Le dynamisme de notre civilisation vient des XVIIe et XIXe siècles, quand on a essayé de sortir nos esprits de la résignation et de la fatalité. On ne dit plus, face aux maladies et aux grandes famines: "C'est comme cela parce que Dieu l'a voulu, et je n'y peux rien." On a objectivé le monde matériel, découpé les relations de causalité, éloigné l'idée d'un machiavélisme divin ou diabolique dans toutes ces circonstances, et pensé qu'il était possible d'agir et que c'était mécanique. Le monde issu du XIXe siècle est donc un monde objectif, mécanique, et c'est une grande conquête par rapport à un monde ancien, qui était dans une sorte de présupposé ou de fatalité. Mais on a oublié une chose, et c'est une vraie souffrance: on ne donne plus le pourquoi, le sens. Le sens noble de la charité, comme vertu théologale, affirme que c'est l'amour surnaturel qui lie les gens les uns aux autres et avec leur Créateur, car je crois qu'il y a un acte de création.

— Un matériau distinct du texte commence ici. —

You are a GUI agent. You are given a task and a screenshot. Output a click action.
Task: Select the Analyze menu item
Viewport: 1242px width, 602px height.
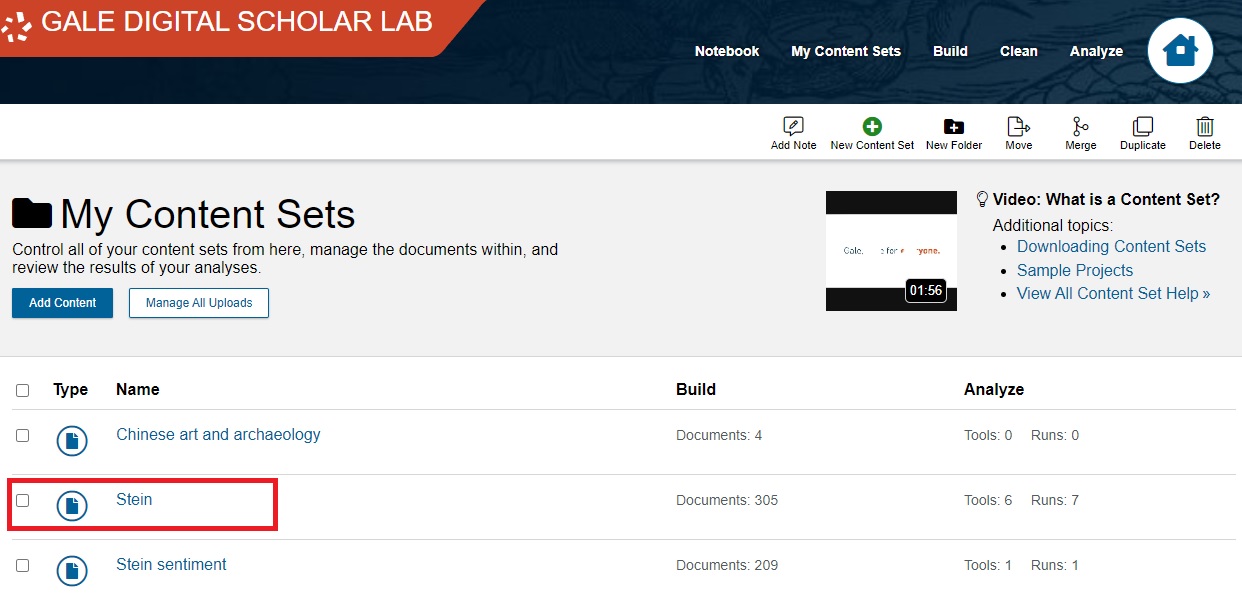click(1096, 51)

L'idée générale, avant l'objectivation, était: "On est dans un projet surnaturel." Maintenant, c'est une idée oubliée: essayez de dire dans les procédures ou dans les lois qu'il faut assurer de l'amour aux gens, cela ne passera pas. Pourtant, c'est cela que nous disons tous de notre naissance à notre mort. Même les grands exclus, les grands clochards, n'ont qu'un cri silencieux: "Je veux être aimé." Il n'y a pas de recette et il n'y a pas de procédure. Notre civilisation est une civilisation gagnante, puissante, mais il nous manque la clé. C'est pour cela que, si on fait de l'humanitaire, si on va vers l'autre, il faut qu'à titre privé on sache dans son cœur pourquoi on le fait. C'est au nom de quelque chose de transcendant, c'est un choix divin, en somme, de s'approcher de l'autre et de s'occuper de ses souffrances. Il n'y a pas d'objectivation pour les gens qui souffrent et qui vont mourir. Ils cherchent l'énigme de leur présence. Et il faut savoir donner une petite parcelle de cela, du projet divin qui est posé dans notre vie, dans notre démarche, et dans l'existence de l'autre.